Talking about the internal debt, the report mentioned that it has spiked by Rs 4,698 crore (77.28 per cent) to Rs 10,777 crore in 2019-20 from Rs 6,079 crore in 2015-16. During 2019-20, a total of Rs 2,985.69 crore interest was paid, according to the report. 

“The prime reason has been the fall in revenue receipts and further compounded by the recent COVID-19 that has taken a toll on its major revenue drivers- travel and tourism. The debt of roughly 60,000 crore will further add as the annual interest outgo itself will be close to Rs 5,500 crore,” he mentioned. 

He further said that the revenue receipts have been falling, and the state’s own resources contribute close to 33 per cent of revenue receipts (taxes and nontaxes), while the rest comes from the centre as its share of central taxes and grants in aid. 

“The recovery of loans granted by the state government to various sectors has been relatively poor. There have been considerable cost overruns in some of the state Infrastructure projects that have led to the loss of revenue as well as an increase in capital expenditure (debt),” according to Malhotra. 

Major economic concerns:

Amid the economic recovery, the CAG in the report also revealed the details about the market borrowings of the internal debt with an interest rate somewhere in the range of 6.30 and 9.75 per cent.

“It is a typical debt trap that the state is getting into unless they address the key issues. The recent 15 to 20 per cent pay hike for state employees will add further to the already existing woes of the state government,” he mentioned. 

The budget did not reveal any strategy for resource generation or employment creation. Apart from that, it did not mention anything about the existing debt and the probable borrowings in 2021-22 by the state government, Agnihotri said last year. 

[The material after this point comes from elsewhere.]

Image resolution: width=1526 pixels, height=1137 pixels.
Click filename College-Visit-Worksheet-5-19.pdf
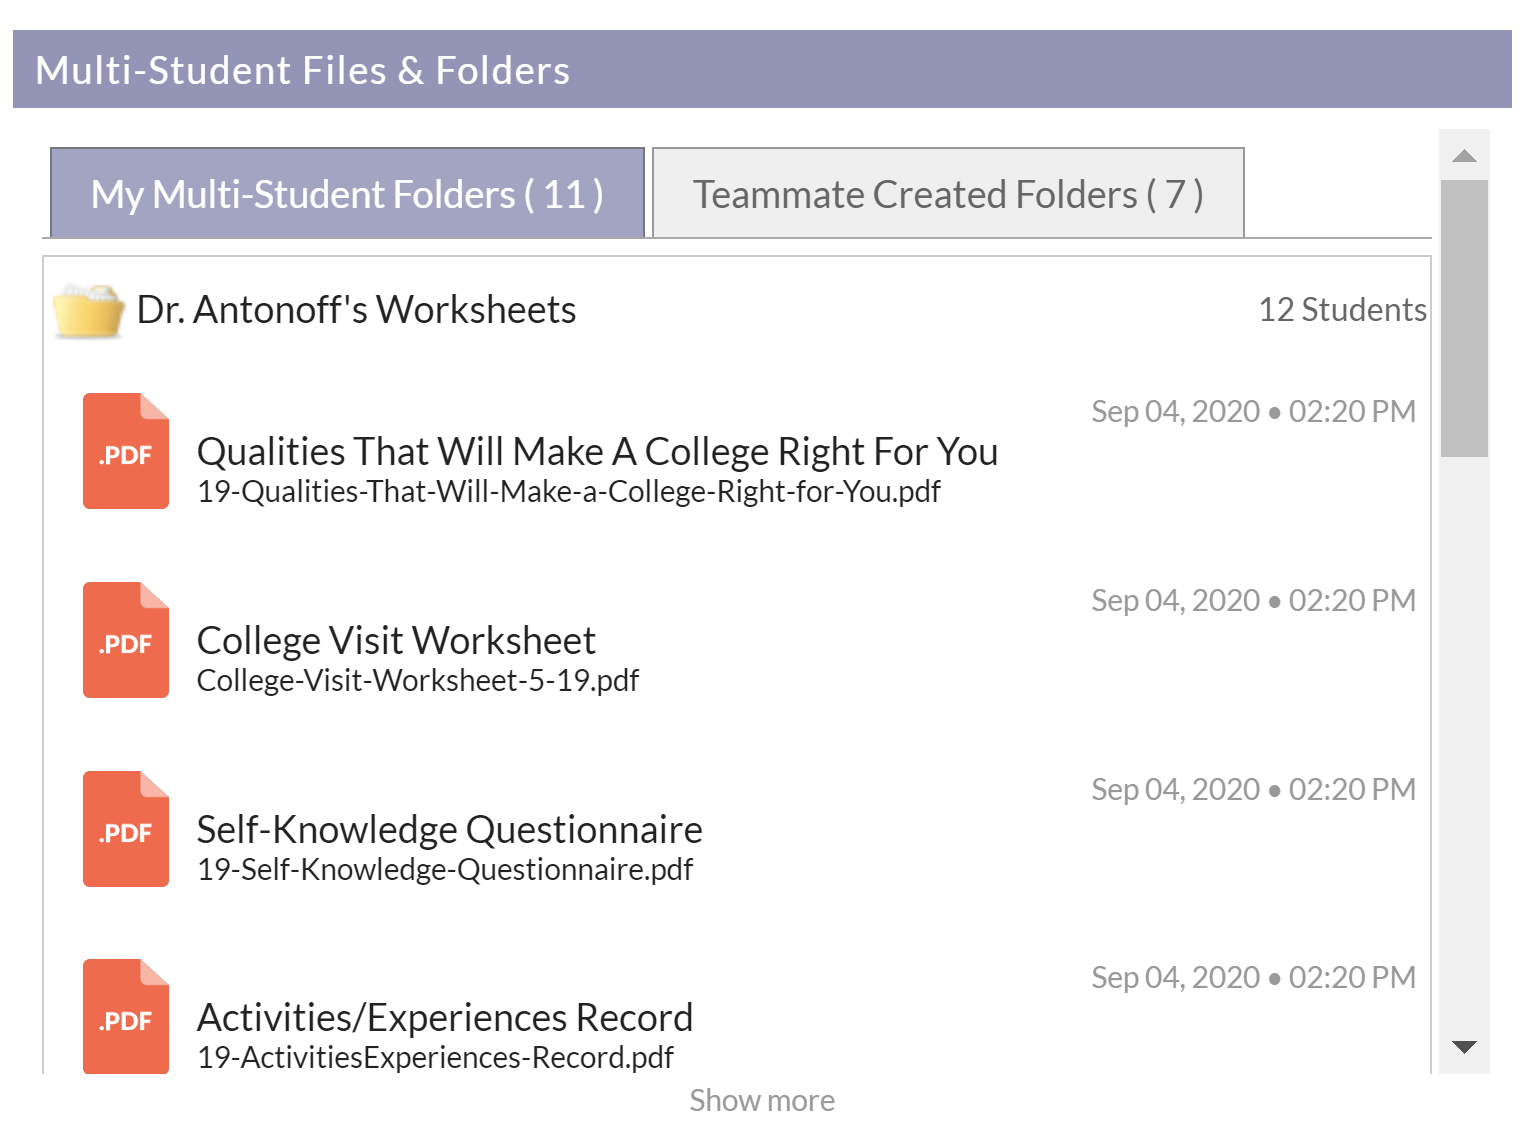coord(418,681)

Malhotra further said that the State needs to expand its share of revenues through other resources. Just solely dependent upon travel and tourism is not sufficient. The state has been building on horticulture as another area, but more needs to be done to make it a meaningful contributor. 

“The state needs to spend on infrastructure to provide more tourism facilities and make HP an attractive destination for foreign tourists.  It is understandable the complex and limited nature of opportunities available for mountain economies like Himachal, and that is the reason the state needs to diversify its revenue resources in a more sustainable manner,” said Malhotra. 

The market loans in 2019-20 were Rs 6,580 crore out of total internal debt receipts of  Rs 10,777 crore. Additionally, the repayment of market loans was approximately Rs 2,120 crore out of total internal debt repayments of Rs 6,612 crore. However, as on March 31, 2020, the outstanding market borrowings were Rs 28,142 crore.

“The critical issue that remains in these hilly areas is accessibility. And the challenge for the state is to sustain economic development through tourism by improving infrastructure and accessibility without environmental degradation. This requires higher capital requirements, as difficult topography, harsh climate, and the need for protection from climate hazards like landslides require additional workforce and costs,” he added. 

Road to recovery:

Amid the sharp increase in the public debt rate, the State government has fewer funds for capital creations and development. The Himachal government needs to take steps for the augmentation of its tax revenues along with that, it also needs to settle the pending tax claims and improve non-tax revenue, the CAG report suggested. 

“The government must curtail the deficit- increase avenues for collecting more taxes, collect past ending tax claims, improve nontax revenues and ensure efficient collection. At the same time, the government should reduce its committed expenditure, and reduce the losses in state PSUs, even to the extent of inviting the private sector through hybrid partnerships to ensure efficiency and more accountability in running these state units. Additionally, the state govt. must fully exploit its hydro potential to create more hydropower plants in the State of HP,” said Malhotra.